China needs to tighten, and it could run into trouble, but it is not Dubai or Greece, says Gerard Lyons, chief economist and group head of global research at Standard Chartered Bank, based in London. “As impressive as its recent performance has been, China is still an emerging economy,” he says. “It does not have a full suite of policy tools to control its boom.”
As a result, China has a bubble in some places, Lyons says, but it would be wrong to believe it is a bubble economy. “For the Chinese authorities, the need for policy tightening is uppermost in their minds,” he says. “Yet, given the fragile world economy and the complex domestic environment, gradualism must dictate the pace at which they move.”
Standard Chartered expects moral suasion and direct controls on bank lending. “More traditional measures, such as rising interest rates and a stronger currency, will follow,” Lyons says. “China’s lead on currency appreciation is likely to be followed by other Asian countries,” he says.

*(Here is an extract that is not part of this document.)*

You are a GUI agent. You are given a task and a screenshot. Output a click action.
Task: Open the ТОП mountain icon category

It is always possible that policy could be tightened too much, triggering a property correction and a market sell-off, Lyons says. But China has sufficient reserves to cope with any domestic shock, and it is not beholden to foreign creditors, he adds.

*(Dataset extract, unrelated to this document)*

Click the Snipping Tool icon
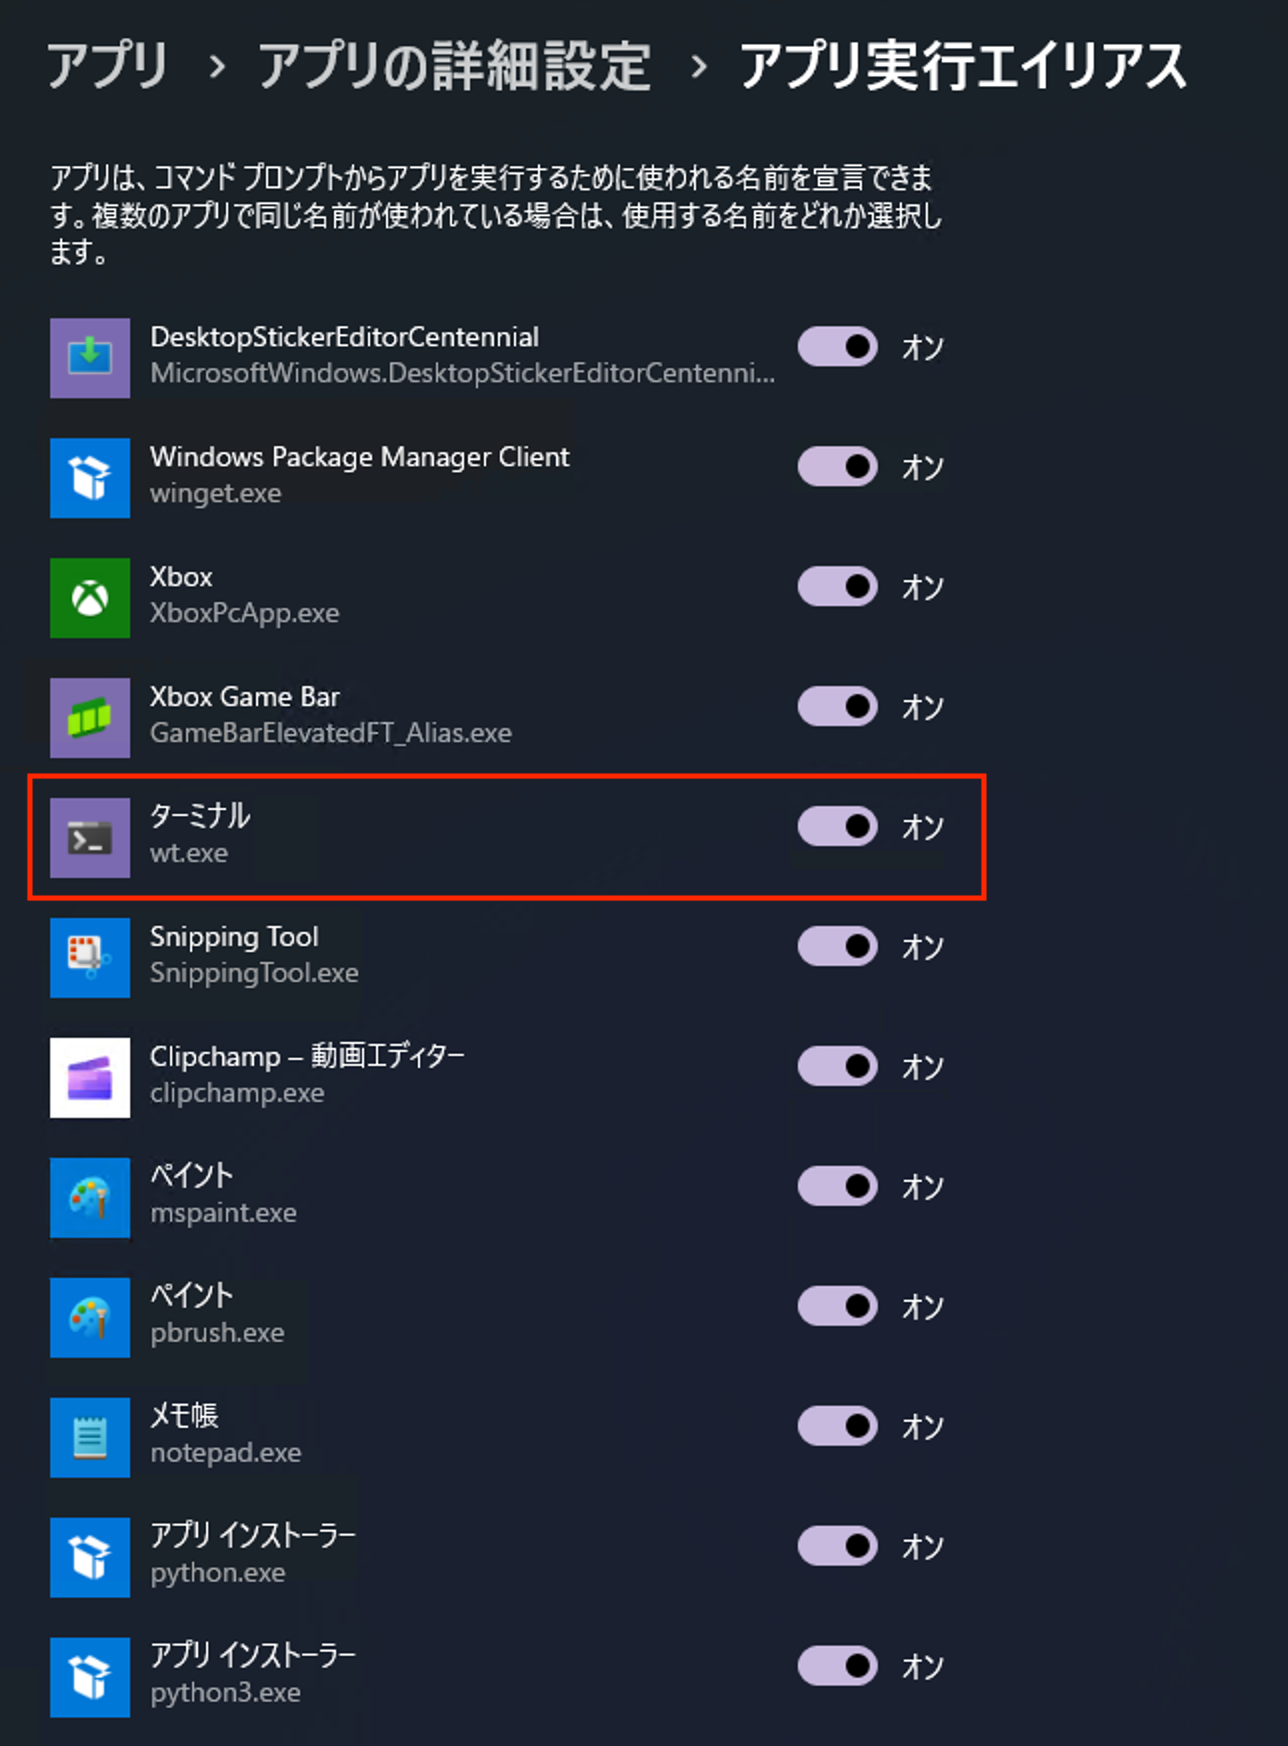The width and height of the screenshot is (1288, 1746). (x=90, y=958)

China’s exports rose more than 45% in February from depressed levels of a year earlier, but its imports rose nearly as much. In terms of global imbalances, the US trade deficit and the Chinese trade surplus have been roughly halved as a percentage of gross domestic product over the past couple of years, says Marc Chandler, global head of currency strategy at Brown Brothers Harriman in New York. In the US’s case, the trade deficit seems largely cyclical and could rise again as the US economy recovers, he says. “In China’s case, the possibility of a structural shift is greater, though too early to tell,” Chandler says.

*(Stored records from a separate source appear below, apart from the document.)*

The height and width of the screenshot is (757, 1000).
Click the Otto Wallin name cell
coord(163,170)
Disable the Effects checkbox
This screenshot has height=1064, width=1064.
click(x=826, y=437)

The US Congress is seeking action to try to pressure China into allowing its currency to appreciate. However, the decline in China’s trade surplus with the US makes it all the more difficult for the Obama administration to cite China as a currency market manipulator in this month’s report by the US Treasury, Chandler says.
Yi Gang, director of China’s State Administration of Foreign Exchange, the country’s currency regulator, says that China will continue to buy and hold US government debt, and that such an arrangement is mutually beneficial. He told Chinese media last month that the comparatively high interest rates paid on renminbi deposits and expectations that the renminbi will appreciate will attract more investment capital from abroad. That cannot be good news for the country’s efforts to control inflation, economists say. China’s annual inflation rate accelerated to 2.7% in February, but a majority of the increase was due to higher food prices.
Gross domestic product grew at a 10.7% annual rate in the fourth quarter of 2009. Inflation could rise above China’s 3% target in April, economists say.